• [Entries for locating described items]
◆ ◆ ◆ ◆ ◆ ◆ ◆
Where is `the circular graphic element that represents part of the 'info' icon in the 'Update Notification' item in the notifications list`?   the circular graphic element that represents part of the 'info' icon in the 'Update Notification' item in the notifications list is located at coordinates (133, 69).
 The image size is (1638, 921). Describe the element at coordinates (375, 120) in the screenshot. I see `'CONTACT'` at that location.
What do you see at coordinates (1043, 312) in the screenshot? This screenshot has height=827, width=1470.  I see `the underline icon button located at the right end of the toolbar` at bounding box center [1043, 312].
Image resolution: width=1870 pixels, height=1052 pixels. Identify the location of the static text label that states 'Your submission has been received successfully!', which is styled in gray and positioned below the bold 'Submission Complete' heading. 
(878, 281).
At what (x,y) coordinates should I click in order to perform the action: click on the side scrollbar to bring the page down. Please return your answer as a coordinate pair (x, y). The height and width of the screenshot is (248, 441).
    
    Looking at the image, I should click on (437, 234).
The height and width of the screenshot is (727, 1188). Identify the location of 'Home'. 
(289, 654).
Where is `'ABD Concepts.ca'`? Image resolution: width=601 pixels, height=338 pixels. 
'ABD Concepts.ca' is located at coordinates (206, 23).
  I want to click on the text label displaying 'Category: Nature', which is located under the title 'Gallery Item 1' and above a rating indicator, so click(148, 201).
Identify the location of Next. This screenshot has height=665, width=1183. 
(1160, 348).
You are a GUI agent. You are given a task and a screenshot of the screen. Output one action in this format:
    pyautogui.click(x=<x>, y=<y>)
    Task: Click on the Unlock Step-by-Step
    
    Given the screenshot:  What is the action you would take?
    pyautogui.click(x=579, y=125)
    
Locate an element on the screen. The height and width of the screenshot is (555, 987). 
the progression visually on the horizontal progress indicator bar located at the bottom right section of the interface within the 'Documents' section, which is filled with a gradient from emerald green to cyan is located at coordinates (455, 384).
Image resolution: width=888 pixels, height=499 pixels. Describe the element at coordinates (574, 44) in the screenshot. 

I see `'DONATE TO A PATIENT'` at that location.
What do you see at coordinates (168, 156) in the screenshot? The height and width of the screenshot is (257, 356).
◆ ◆ ◆ ◆ ◆ ◆ ◆
• [DIRECTIONS] Please pull out the lines from the entries above, starting at the line containing "Image resolution: width=1870" and ending at the line containing "(289, 654).", and repeat them word for word, including both of those lines.

• [ANSWER TO THE PROBLEM]
Image resolution: width=1870 pixels, height=1052 pixels. Identify the location of the static text label that states 'Your submission has been received successfully!', which is styled in gray and positioned below the bold 'Submission Complete' heading. 
(878, 281).
At what (x,y) coordinates should I click in order to perform the action: click on the side scrollbar to bring the page down. Please return your answer as a coordinate pair (x, y). The height and width of the screenshot is (248, 441).
    
    Looking at the image, I should click on (437, 234).
The height and width of the screenshot is (727, 1188). Identify the location of 'Home'. 
(289, 654).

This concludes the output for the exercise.